Die Konkurrenz war gestern mal wieder bärenstark: Fußball-Länderspiel Münsteraner Tatort, weitere Schlagershow und so weiter – und dennoch ging es quotenmäßig für den „Schlager-Spaß“ im vergleich zur letzten Sendung bergauf. Erneut kann man bundesweit und regional mehr als zufrieden sein.

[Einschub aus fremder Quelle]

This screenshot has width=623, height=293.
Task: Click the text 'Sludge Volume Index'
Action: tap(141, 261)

  • 1,44 Mio. Zuschauer / 5,4 Prozent Marktantei (Vormonat 1,34 Mio. / 4,5 %) bundesweit
  • 476.000 Zuschauer / 9,6 Prozent Marktanteil (Vormonat 565.000 / 10,1 %) im SWR-Sendegebiet

Demnächst Eurovisionsshow

Inzwischen haben wir von weiteren Quellen gehört, dass der Schlager-Spaß demnächst als Eurovisionsshow gesendet wird. Bei dem berechtigten Erfolg – nach wie vor setzt ANDY BORG auf Ausgewogenheit bei den Gästen, nach wie vor wird bei ihm auch mal live gesungen, nach wie vor präsentieren die Stars auch mal andere Lieder als das, was auf ihren aktuellen Alben zu hören ist – das wird von den Fans honoriert.

Treue Fans

Bemerkenswert ist auch die Treue der Fans. Im Prinzip ist es fast egal, was gegen den Schlager-Spaß programmiert wird – die Fans schalten ein.

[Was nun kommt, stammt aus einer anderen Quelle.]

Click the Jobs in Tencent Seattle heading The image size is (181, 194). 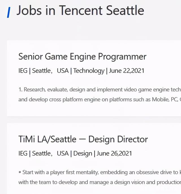point(80,11)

Gartenparty mit zufriedenstellenden Quoten

Trotz der großen Stars FLORIAN SILBEREISEN, MAITE KELLY und Co. konnte die von STEFANIE HERTEL moderierte Liveshow „Gartenparty“ nicht mit ANDY BORG mithalten, wobei auch da die Quotenwerte okay waren – bekannt sind allerdings hier nur die regionalen Werte. Im Sendegebiet des MDR gab es 10,5 Prozent Marktanteil – zweistellig ist natürlich okay. 320.000 Zuschauer haben im Sendegebiet zugesehen. Bei anderem Gegenprogramm wäre da vielleicht noch mehr drin gewesen.